For The Grace Of You Go I

Updated: Aug 3, 2021

Alan Harris

Theatr Clwyd

Online, July 4-14 2021

80min, no interval

Rhodri Meilir as Jim, looking down the barrel of a lens





About to start rehearsals when the pandemic hit last year, BAFTA award-winning Welsh playwright Alan Harris’s somewhat bleak black comedy was finally put in front of Theatr Clwyd audiences last month, becoming the first live show for the post lockdown reopening.

It now has a new lease of life online, snazzily filmed and edited by an in-house Clwyd team. The three-section set of intense yellow, green and pink is surrounded by cameras and suspended video screens, and with the addition of huge video film projections, is quite an eyeful.
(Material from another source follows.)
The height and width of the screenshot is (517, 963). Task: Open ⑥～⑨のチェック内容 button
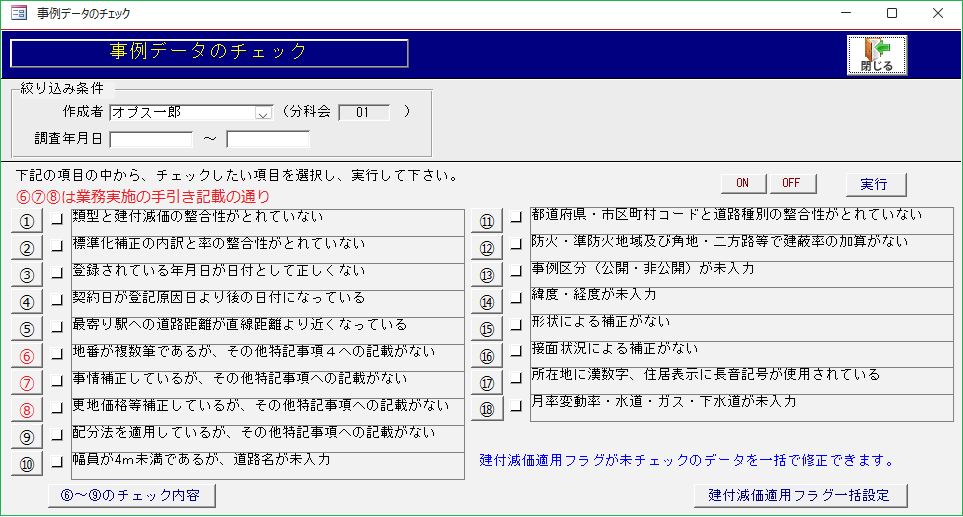click(131, 495)
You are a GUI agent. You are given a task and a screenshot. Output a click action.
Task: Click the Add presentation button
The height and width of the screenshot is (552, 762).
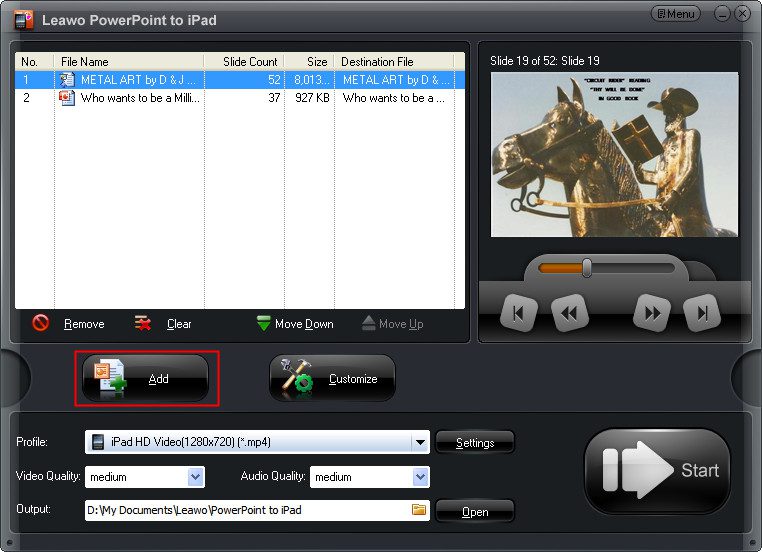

All this tech means you’re never quite sure from one scene to the next whether you’re watching a play, a film being filmed or someone’s inner thoughts. Often it’s all three.

Jim (Rhodri Meilir) is on a government work scheme, putting pepperoni on pizzas. Recent tragedy has left him with mental health problems and though he imagines himself a model employee, in fact he is the bane of line manager Irina’s life. She (Remy Beasley) is under pressure to meet targets and has to give him the heave-ho, but not before he’s managed to top his pizzas with the message Help Me I’m Trapped.

Adrift, at a monthly film club for people with mental health problems, Jim meets Mark (Darren Jeffries), who has an obsession with action movies and, after watching I Hired A Contract Killer, Jim more than somewhat over-identifies with the protagonist and asks Mark to kill him…

The show is a disorientating mix of the serious and surreal. Disturbing down-to-earth everyday difficulties of life, such as not having a functioning boiler and having to shower in cold water, mix with Jim getting drawn into the big screen action of the film, while still worrying about his PIP (Personal Independence Payment) assessment and the death of his mother.

There’s much about the consumer society and the political system in today’s Britain, but the main emphasis is on problems of mental health and the lack of support and understanding.

Stylishly directed by James Grieve and performed by a cast who have clearly not tired of their material during the enforced lay-off, the overall mix is sad, unsettling and constantly surprising.